Su vida daría para hacer una novela.
— De hecho tengo varias decenas de libretas escritas para mi biografía, cada día escribo, me está ayudando una persona que es escritora y esto sí me haría ilusión que saliera adelante.

Créditos: Toni P.

¿Qué han significado las drogas en su vida?
— La droga ha sido mi vida. Es el camino que elegí. He vivido etapas muy duras, pero soy consciente de que me lo he buscado todo yo, nadie me puso una pistola en la cabeza para que me pinchara. Antes, a los yonkis nos llevaban al psiquiátrico del antiguo hospital, donde está ahora el Consell. Allí nos amarraban con cadenas en el sótano, como a un Cristo, y nos metían Sinovan.

Ha estado jugando muy al límite con su vida.
— ¡Vaya, me han dado por muerto cinco veces! [ríe], «encontrado sin vida politoxicómano muy conocido por sobredosis», así varias veces.

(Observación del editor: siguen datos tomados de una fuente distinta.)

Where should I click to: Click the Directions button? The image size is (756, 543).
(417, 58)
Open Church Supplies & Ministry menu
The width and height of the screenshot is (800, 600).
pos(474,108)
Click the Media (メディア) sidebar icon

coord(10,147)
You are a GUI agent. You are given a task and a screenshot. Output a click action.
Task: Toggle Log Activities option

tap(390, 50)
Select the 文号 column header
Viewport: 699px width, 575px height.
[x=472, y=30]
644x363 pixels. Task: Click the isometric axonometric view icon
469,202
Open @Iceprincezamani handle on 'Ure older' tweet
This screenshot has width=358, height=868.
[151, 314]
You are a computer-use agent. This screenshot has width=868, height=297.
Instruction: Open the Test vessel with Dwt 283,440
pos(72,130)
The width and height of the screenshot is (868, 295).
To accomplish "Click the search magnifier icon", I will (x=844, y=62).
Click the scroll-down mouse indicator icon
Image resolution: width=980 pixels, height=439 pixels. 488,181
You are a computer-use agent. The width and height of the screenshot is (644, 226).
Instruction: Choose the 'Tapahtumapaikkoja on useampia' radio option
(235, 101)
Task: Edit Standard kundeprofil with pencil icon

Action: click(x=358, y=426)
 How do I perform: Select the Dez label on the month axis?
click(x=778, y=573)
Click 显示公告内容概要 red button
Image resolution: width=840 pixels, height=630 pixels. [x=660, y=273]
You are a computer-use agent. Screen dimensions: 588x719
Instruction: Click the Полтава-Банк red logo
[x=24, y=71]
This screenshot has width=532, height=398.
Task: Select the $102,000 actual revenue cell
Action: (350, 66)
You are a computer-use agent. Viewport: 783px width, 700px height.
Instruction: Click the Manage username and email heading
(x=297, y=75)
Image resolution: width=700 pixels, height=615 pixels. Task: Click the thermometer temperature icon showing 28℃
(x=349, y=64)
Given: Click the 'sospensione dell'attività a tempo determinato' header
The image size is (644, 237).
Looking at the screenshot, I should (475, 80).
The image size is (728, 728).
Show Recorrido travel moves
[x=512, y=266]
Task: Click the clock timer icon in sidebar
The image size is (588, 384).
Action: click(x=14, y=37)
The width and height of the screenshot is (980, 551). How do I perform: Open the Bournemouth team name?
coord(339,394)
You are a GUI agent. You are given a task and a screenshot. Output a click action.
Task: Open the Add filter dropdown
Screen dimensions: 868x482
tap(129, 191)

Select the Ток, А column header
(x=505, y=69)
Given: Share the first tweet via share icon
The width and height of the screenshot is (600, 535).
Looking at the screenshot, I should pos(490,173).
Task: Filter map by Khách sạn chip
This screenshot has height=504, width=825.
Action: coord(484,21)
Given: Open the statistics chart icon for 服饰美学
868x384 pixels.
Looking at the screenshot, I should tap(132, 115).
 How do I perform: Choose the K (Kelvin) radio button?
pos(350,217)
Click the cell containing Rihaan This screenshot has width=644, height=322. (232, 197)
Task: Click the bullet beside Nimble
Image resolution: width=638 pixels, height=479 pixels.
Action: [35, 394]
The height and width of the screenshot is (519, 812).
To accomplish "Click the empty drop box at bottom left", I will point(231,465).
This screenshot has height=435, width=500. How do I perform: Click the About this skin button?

Me pinchaba al lado de los focos de la Catedral y una vez que me pasé se creyeron que estaba muerto. Otra vez, tras pincharme en los bancos de piedra de al lado del Ayuntamiento, me caí abajo y no me hice nada. Otra vez tuve que saltar por una ventana de un tercer piso sin ver que había un cristal y me pusieron veintitantos puntos. Hasta me llegaron a dar cuatro puñaladas una vez que quise ayudar a una señora que estaban atracando. Además, me falta medio pulmón por un infarto de pulmón; salí del hospital con 37 kilos. Los médicos me dicen mucho que no saben de qué estoy hecho.

¿Cuándo tuvo su primer contacto con las drogas?
— De pequeño, con 12 o 13 años, yo era muy callejero y por aquí (el puerto) había mucho tripi y hachís. Mi primer ‘pico’ me lo metí con unos 20 años, me casé con una mujer que ya era toxicómana, y cuando la vi pincharse yo también quise probar; ya lo había probado por la nariz pero nunca por la vena. Con el primer ‘pico’ estuve todo el día vomitando, pero es una droga que te deja tan sedado y a gusto que te enganchas enseguida. Yo estuve enganchado 29 años.

¿Tiene miedo a morir?
— A morir no, lo que tengo miedo es a sufrir.

¿Cómo es su día a día?
— Me despierto aquí [en su tienda improvisada en la calle] y me voy a desayunar en Can Brodis, me doy una vuelta y después regreso a esta zona y barro, podo y mantengo la zona un poco decente. Además vigilo que no haya robos ni cosas raras por aquí.

¿Recibe ayuda?
— Sí, siempre me han ayudado mucho gente como Tolo Darder, Dani Tur, Mariano Torres, Pepe Ribas o Juanito de Ca n’Alfredo siempre han estado ahí para ayudarme cuando lo he necesitado, y mucha más gente que no te cabría en una página. Hay que saber lo jodido que es vivir en la calle, y aún más para quienes no estamos bien de salud. A mí me falta medio pulmón.

¿No aprovecha los recursos del Ayuntamiento?
— Hay una asociación, Aldaba, se encarga de la administración de mi dinero. También es verdad que tengo la sensación de que los trabajadores sociales siempre ponen pegas. Cuando he ido al albergue de sa Bodega me he encontrado con goteras justo en la almohada y con gente muy irrespetuosa; yo respeto a todo el mundo, pero hay gente que cuando va muy borracha no tiene respeto por nada. Para el albergue nuevo, por lo visto no soy apto, se ve que hay que tener un perfil de alto estánding, parece que necesitas una tarjeta VIP para poder ir allí.